With the examples and explanations mentioned above, the features and spirits of the invention are hopefully well described. More importantly, the present invention is not limited to the embodiment described herein. Those skilled in the art will readily observe that numerous modifications and alterations of the device may be made while retaining the teachings of the invention.

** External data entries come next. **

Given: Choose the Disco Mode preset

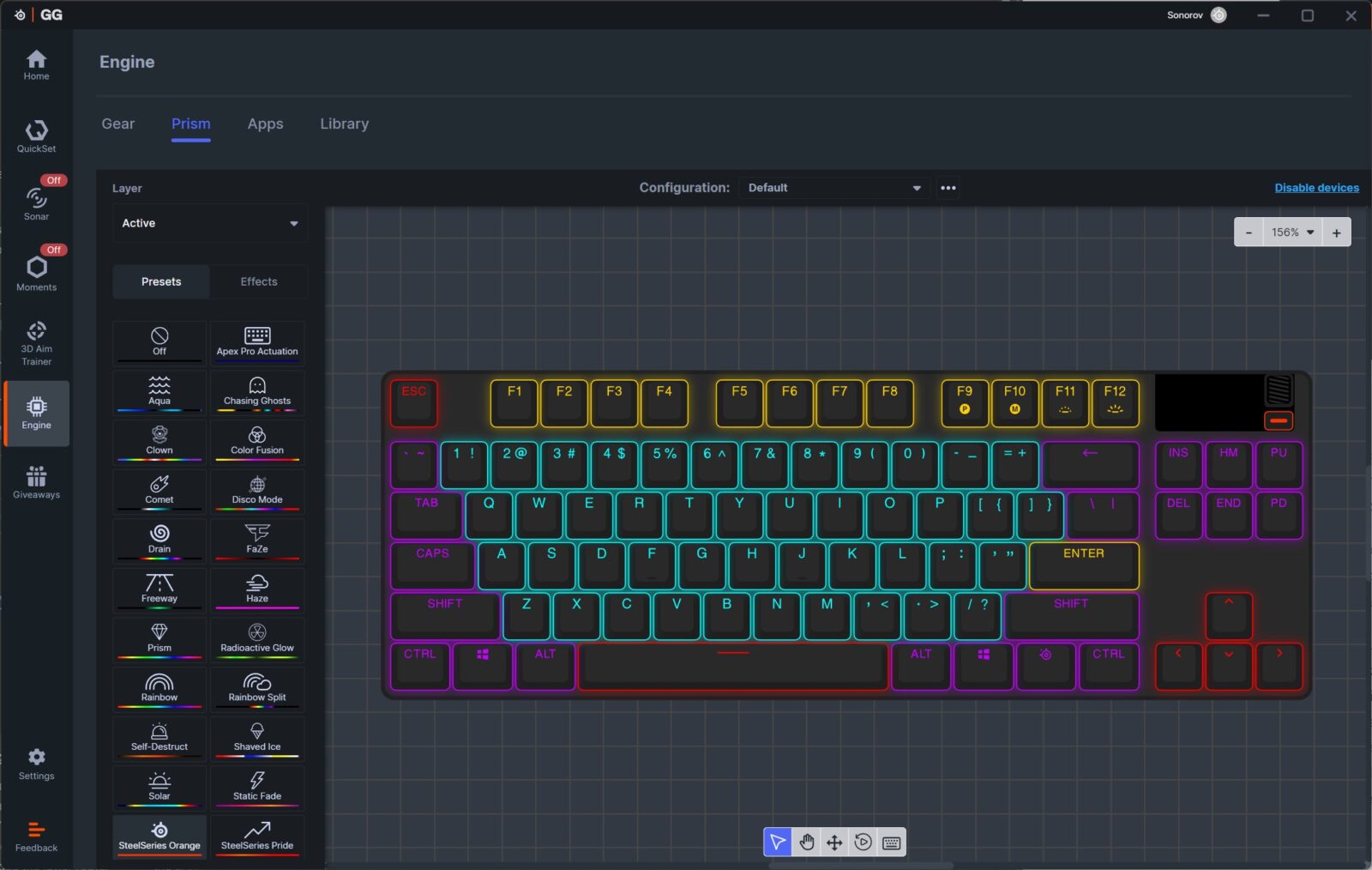Looking at the screenshot, I should pos(257,491).
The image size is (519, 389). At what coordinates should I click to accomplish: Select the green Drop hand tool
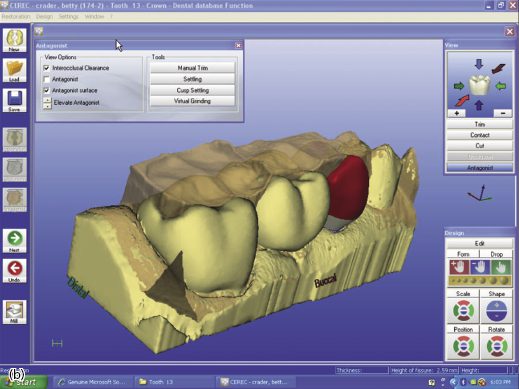[500, 267]
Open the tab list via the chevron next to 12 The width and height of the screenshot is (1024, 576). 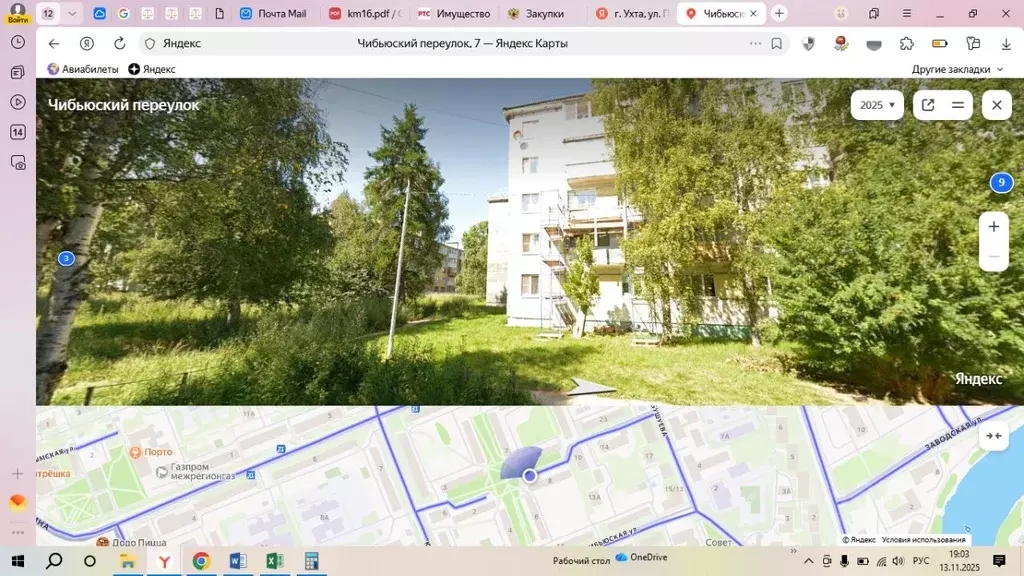coord(73,13)
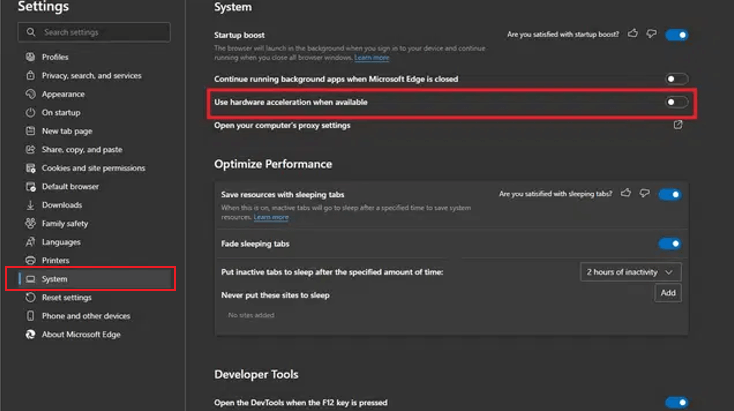Click Learn more link under Startup boost

coord(371,58)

Accordingly, the above disclosure should be construed as limited only by the metes and bounds of the appended claims.

Claims

1. An autologous cell multidimensional molding apparatus, for customizing an artificial implant by using an autologous cell, comprising: a barotropic room, for inputting a gas having a pressure greater than an ambient pressure;an autologous cell culturing module, configured in the barotropic room, comprising a culture vessel and a feed pipe, wherein the culture vessel is used for culturing the autologous cell into a cultured autologous cell, and the feed pipe is connected to the culture vessel for receiving the cultured autologous cell;a supplying module, configured in the barotropic room, comprising a peristaltic feeder and a discharge pipe, wherein the peristaltic feeder is connected to the feed pipe for receiving the cultured autologous cell and mixing the cultured autologous cell with a polymer material to be a combined autologous cell, and the discharge pipe is connected to the peristaltic feeder for receiving the combined autologous cell;a multi-axis molding module, configured in the barotropic room, wherein the multi-axis molding module is connected to the discharge pipe for receiving the combined autologous cell and customizing to print the combined autologous cell to the artificial implant; andan implant saving module, configured in the barotropic room, set under the multi-axis molding module for carrying and saving the artificial implant;wherein the feed pipe and the discharge pipe are enclosed pipelines respectively.

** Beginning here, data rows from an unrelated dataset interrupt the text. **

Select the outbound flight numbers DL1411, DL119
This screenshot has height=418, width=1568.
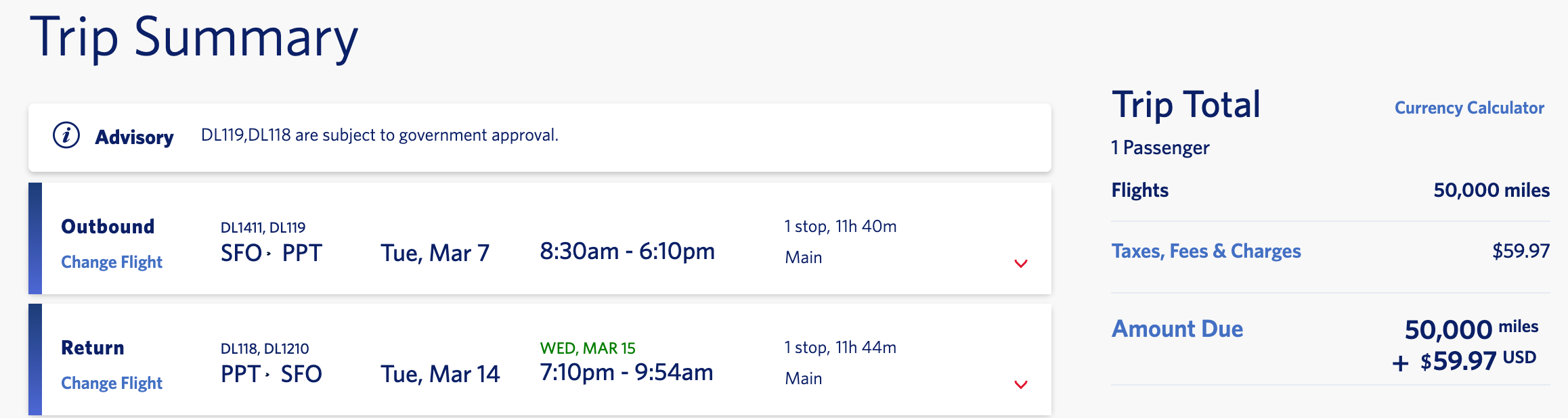click(263, 227)
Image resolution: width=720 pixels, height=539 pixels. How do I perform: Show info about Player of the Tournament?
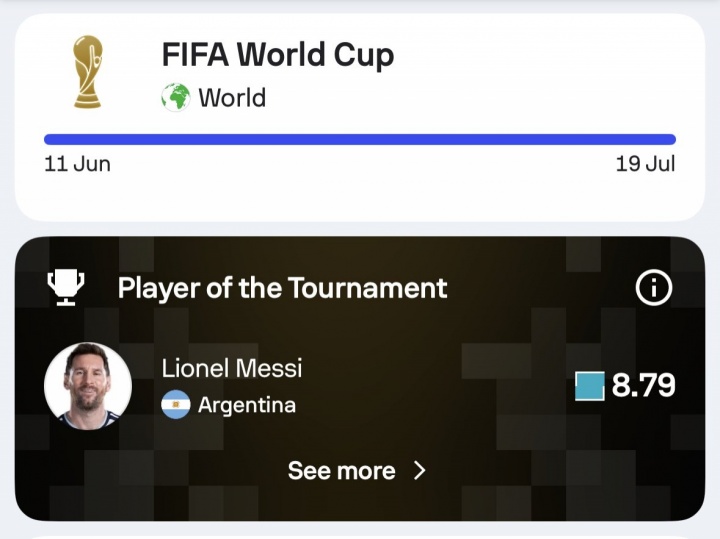(653, 288)
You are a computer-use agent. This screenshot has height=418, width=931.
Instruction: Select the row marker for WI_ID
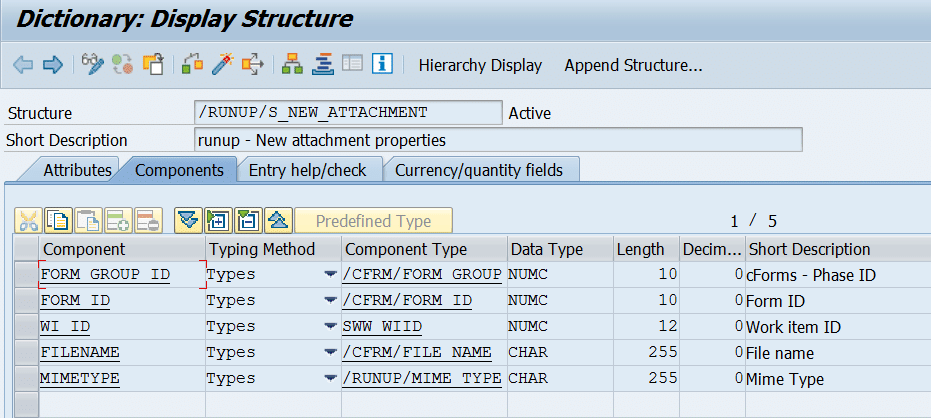tap(25, 327)
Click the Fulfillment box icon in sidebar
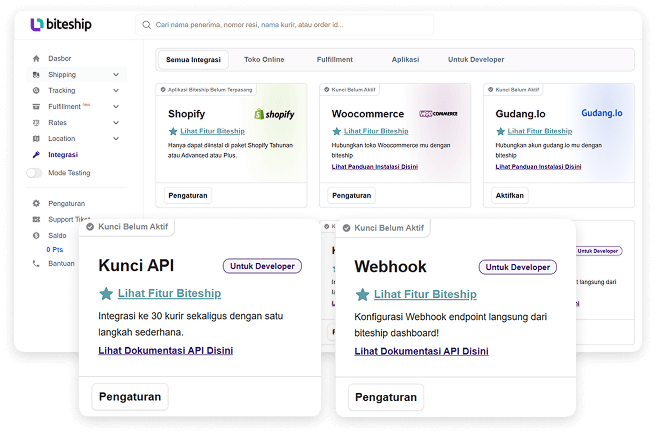 [x=36, y=107]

2. The autologous cell multidimensional molding apparatus of claim 1, wherein the connection between the feed pipe and the culture vessel, the connection between the peristaltic feeder and the feed pipe, the connection between the discharge pipe and the peristaltic feeder, and the connection between the multi-axis molding module and the discharge pipe are enclosed pipelines respectively.

3. The autologous cell multidimensional molding apparatus of claim 1, wherein the gas inputted into the barotropic room is a gas suitable for culturing the autologous cell.

4. The autologous cell multidimensional molding apparatus of claim 1, wherein the autologous cell culturing module comprises a motor, and the motor is connected to the culture vessel for driving the culture vessel to produce a centrifugal rotation.

5. The autologous cell multidimensional molding apparatus of claim 1, wherein the multi-axis molding module comprises a printing material injection head, and the printing material injection head is connected to the discharge pipe for inputting the combined autologous cell and printing the artificial implant.

6. The autologous cell multidimensional molding apparatus of claim 5, wherein the multi-axis molding module is a six-axis molding module, and the six-axis molding module comprises a pattern receiving element and a six-axis moving arm, and the pattern receiving element is used for receiving a customized pattern, and the six-axis moving arm is electrically connected to the pattern receiving element for driving a customized printing itinerary of the printing material injection head.

7. The autologous cell multidimensional molding apparatus of claim 6, wherein the pattern receiving element can receive the customized pattern via Bluetooth, Ethernet, Wi-Fi, wireless mobile communication modules, or other accessible mobile storage devices.

8. The autologous cell multidimensional molding apparatus of claim 6, wherein the six-axis moving arm moves in a three-dimensional space with an angular movement.

9. The autologous cell multidimensional molding apparatus of claim 1, wherein the implant saving module has an enclosed storage environment suitable for the artificial implant.

10. The autologous cell multidimensional molding apparatus of claim 9, wherein the implant saving module is a mobile device.